Making yeast synthesise starch


By FoodProcessing Staff
Friday, 20 January, 2017


Starch is only produced by plants and algae, but now, researchers at ETH Zurich have produced starch in yeast — the first time this has been achieved in a non-plant organism.

A group led by Samuel Zeeman, Professor of Plant Biochemistry at ETH Zurich’s Institute of Agricultural Sciences, has succeeded in implanting yeast with the machinery that plants use to create this stored form of glucose.

Researchers took the blueprints for seven different enzymes involved in starch synthesis from the genome of thale cress (Arabidopsis thaliana). They then implanted these into the yeast’s genome, from which they also removed all enzymes involved in the synthesis of glycogen, the storage form of glucose in yeast, to prevent these enzymes from interfering with the synthesis of starch.

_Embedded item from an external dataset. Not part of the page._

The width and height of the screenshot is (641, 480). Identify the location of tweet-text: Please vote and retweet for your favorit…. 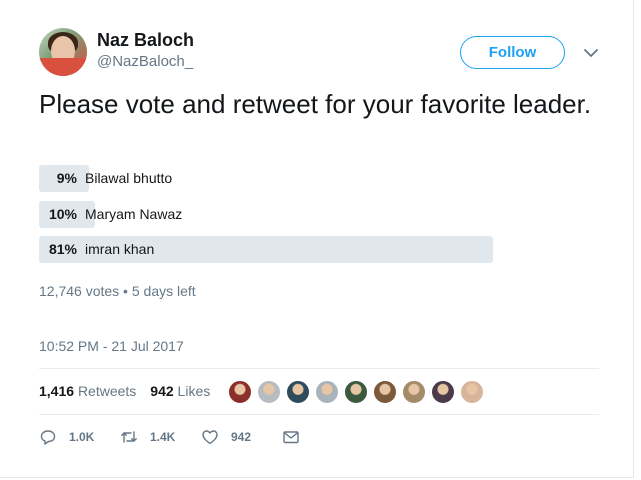
(316, 104).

In total, the researchers generated over 200 strains of yeast, some of them with all seven enzymes and others with various reduced sets of them.

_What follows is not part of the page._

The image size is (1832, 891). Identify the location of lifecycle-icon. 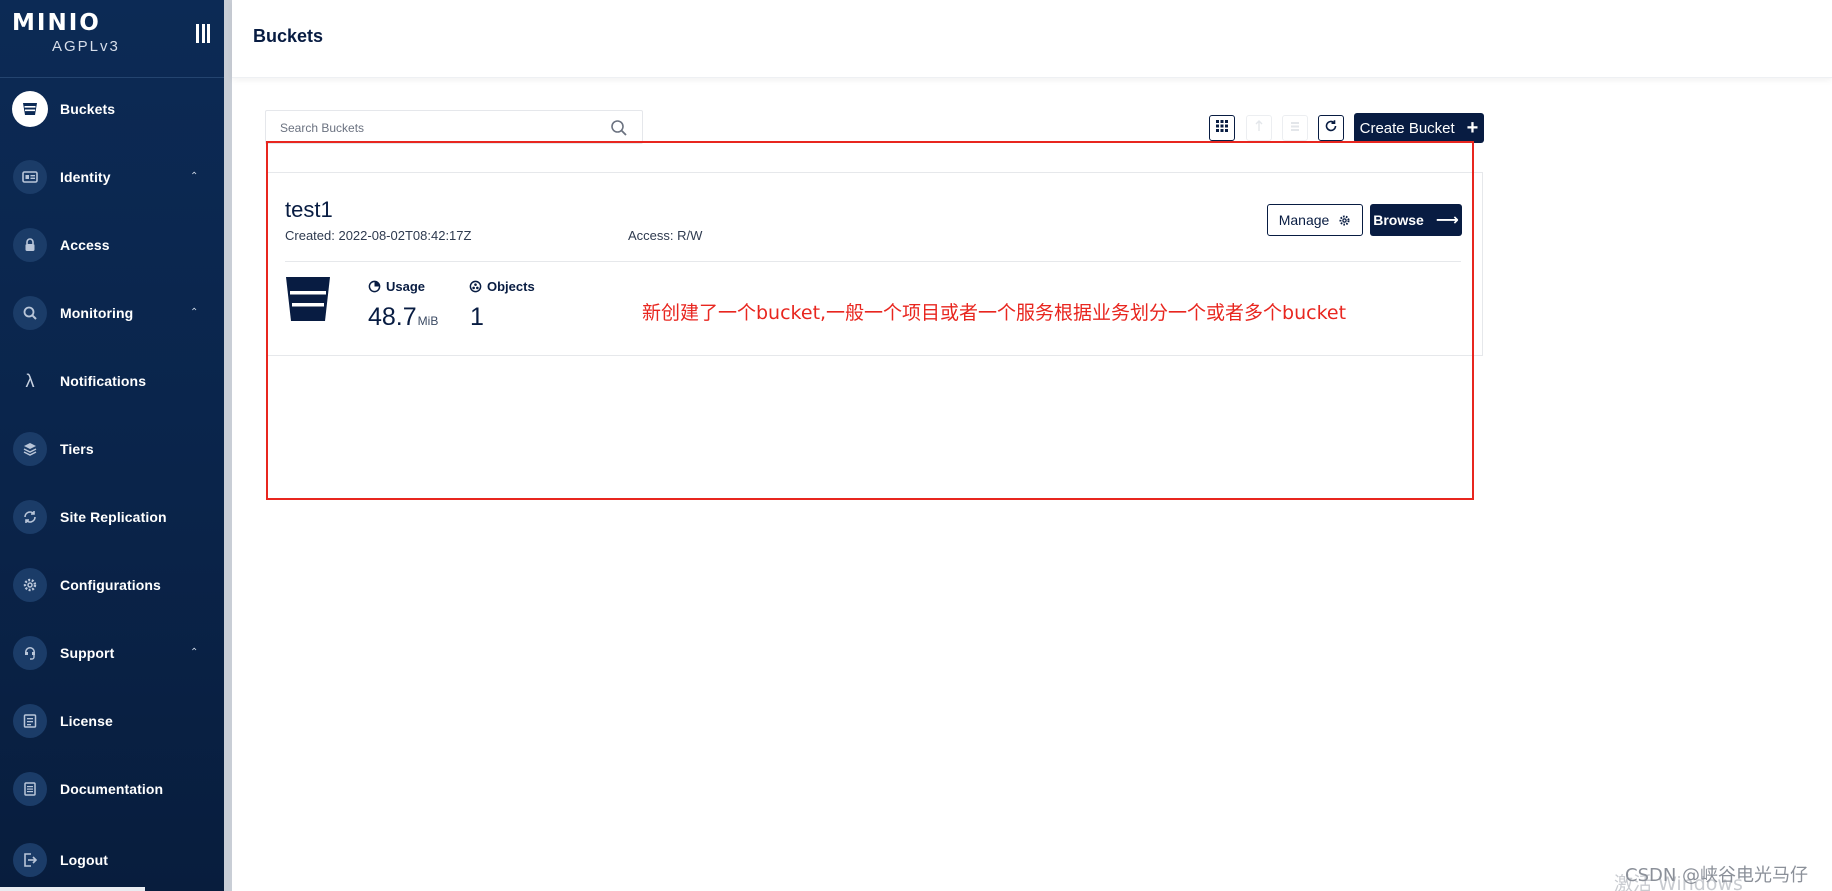
(1259, 128).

Strains containing all seven enzymes produced starch with only minimal differences from Arabidopsis starch. However, what was surprising were the products of strains in which one or more enzymes were missing: depending on the combination, some of these strains nevertheless produced some type of starch.

“Starch synthesis is not a linear process,” explained Zeeman. “If an enzyme is missing, the ones that are left keep working anyway and just build a slightly different product.” The researchers were able to show that, depending on the combination of the other enzymes, starch synthesis also works without debranching enzymes. These enzymes remove excess branching in the sugar chains produced during starch synthesis and were previously proposed to be indispensable to starch formation.

“At present, the yeast system is purely a research tool,” said the ETH professor. He explained that it allows starch synthesis to be simulated and influenced, as well as allowing more detailed investigation of the individual roles of participating enzymes and of the formation of starch’s complicated structure. “Doing these studies in yeast is far faster and simpler than in plants,” emphasised Zeeman. Asked about future applications, he added: “Of course, it would be possible to try out novel starch modifications in the yeast system to attempt to improve starch properties for certain areas of application.”

Starch is an important constituent of foodstuffs such as maize, rice or potatoes. It is of major interest for the manufacture of biodegradable materials and finds use in many unexpected places, such as in coating for paper. As such, starch is being constantly optimised for its various applications.